Deposed Central Bank of Nigeria (CBN) Governor Godwin Emefiele has been a strong supporter of the Naira, which has been criticized over the past decade for making the official exchange rate vulnerable to corruption by political cliques. The official dollar base rate was below N450 while the parallel market rate was above N700. And companies in the business world have complained strongly about exchange rate imbalances as a major distortion of market competition. They also highlighted the bank’s request to divert the currencies received from the CBN to a parallel market for maximum returns.

Emefiele has staunchly defended the Naira against the storms in the foreign exchange market using a variety of monetary policy tools, opposing international financial analysts and multilateral lenders who advocate a devaluation of the Naira. Due to the removal of Emefiele by the new administration of President Bola Tinubu and political changes in the country’s financial system, the CBN recently liberalized the foreign exchange market, allowing market forces to alter exchange rates for which the naira is now the main international law. allowed me to decide. soft.

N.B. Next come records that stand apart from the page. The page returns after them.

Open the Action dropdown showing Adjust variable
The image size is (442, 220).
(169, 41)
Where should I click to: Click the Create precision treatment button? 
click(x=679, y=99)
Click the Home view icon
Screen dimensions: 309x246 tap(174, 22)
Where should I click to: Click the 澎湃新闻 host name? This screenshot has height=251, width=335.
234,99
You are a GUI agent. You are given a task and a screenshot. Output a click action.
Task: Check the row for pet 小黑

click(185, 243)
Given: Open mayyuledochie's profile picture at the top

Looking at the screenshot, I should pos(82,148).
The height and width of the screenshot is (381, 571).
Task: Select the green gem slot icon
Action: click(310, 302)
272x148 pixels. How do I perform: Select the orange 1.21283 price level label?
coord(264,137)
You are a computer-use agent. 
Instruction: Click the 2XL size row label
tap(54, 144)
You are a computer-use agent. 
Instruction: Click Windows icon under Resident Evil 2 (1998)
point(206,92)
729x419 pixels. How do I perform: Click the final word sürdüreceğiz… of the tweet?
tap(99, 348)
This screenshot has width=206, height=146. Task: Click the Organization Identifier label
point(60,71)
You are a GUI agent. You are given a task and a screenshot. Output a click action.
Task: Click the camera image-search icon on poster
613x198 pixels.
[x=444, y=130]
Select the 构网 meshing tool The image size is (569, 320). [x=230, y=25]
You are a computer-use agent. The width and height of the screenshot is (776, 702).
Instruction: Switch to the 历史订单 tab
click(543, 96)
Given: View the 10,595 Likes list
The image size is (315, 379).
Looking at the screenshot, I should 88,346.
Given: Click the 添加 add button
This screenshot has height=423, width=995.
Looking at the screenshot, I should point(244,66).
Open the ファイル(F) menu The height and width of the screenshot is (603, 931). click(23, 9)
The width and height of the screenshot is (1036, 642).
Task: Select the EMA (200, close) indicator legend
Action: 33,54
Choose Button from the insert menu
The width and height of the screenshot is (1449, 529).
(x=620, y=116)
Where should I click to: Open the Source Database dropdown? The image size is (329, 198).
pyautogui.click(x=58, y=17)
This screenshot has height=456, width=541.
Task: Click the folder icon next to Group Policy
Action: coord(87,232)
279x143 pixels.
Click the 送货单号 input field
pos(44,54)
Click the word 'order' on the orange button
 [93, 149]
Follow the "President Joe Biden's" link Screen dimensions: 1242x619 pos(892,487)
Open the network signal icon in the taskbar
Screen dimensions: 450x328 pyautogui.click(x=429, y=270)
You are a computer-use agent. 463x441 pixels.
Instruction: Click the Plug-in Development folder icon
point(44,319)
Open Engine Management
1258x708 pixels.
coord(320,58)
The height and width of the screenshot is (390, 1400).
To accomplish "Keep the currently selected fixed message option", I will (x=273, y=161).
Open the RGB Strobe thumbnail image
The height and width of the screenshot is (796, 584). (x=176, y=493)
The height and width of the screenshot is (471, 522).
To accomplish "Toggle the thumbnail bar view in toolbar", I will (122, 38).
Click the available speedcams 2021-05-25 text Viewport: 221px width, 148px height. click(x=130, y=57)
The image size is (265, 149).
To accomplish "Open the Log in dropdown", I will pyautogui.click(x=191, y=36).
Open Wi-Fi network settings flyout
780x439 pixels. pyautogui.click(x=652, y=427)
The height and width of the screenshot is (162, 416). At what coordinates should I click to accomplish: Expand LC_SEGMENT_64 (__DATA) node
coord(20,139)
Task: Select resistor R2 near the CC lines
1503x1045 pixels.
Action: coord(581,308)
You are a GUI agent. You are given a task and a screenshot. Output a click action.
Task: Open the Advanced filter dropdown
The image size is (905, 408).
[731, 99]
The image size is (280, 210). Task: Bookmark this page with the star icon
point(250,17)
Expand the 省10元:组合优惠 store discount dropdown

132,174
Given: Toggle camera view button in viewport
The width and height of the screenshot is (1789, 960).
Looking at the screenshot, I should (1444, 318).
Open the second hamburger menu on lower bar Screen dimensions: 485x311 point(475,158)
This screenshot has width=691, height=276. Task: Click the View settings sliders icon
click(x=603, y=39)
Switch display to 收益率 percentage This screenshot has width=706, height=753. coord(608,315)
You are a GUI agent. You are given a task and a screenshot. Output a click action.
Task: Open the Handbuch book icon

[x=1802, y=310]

The new policy inevitably closed the leverage window for government officials and banking groups, but exposed the economy’s severe foreign exchange deficit and widened the gap between the official and parallel exchange rates. And strong demand for the currency pushed the Naira down.

After the holiday week on Tuesday, the market indices rose by about 57% with the official exchange rate close to the parallel market exchange rate of N750 to the dollar. Inevitably, the parallel market rose from N10 to N760 to the dollar to maintain trading margins.

Marketing groups in the domestic fuel market have consistently criticized more exchange rates for players that compete directly with the Nigerian National Petroleum Company (NNPC) Limited. They claimed official Forex quoting privileges. And with market sectors collapsing, it remains to be seen whether their concerns about high exchange rates will be able to address market forces. Industry experts argue that fragmentation is a conduit for corruption without addressing the underlying issue of the economy’s lack of currency. One of them, speaking on a national television station, pointed out the tendency of an exchange rate increase to increase inflation. An Oracle Today report on the devaluation of the Naira by the Tinubu government was accurately predicted by international finance experts, explaining the fragile emerging market economies.

Bloomberg analysts estimate the decline in the value of the naira to 25%. However, indicators so far suggest that the decline in the value of the Naira could exceed 100% in the first six months of Tinubu’s new government.

Ayodeji Dawodu, head of African countries and credit research at London-based Banctrust Investment Bank Ltd, predicted the risk of a devaluation of the Naira if Tinubu becomes president, Bloomberg reported.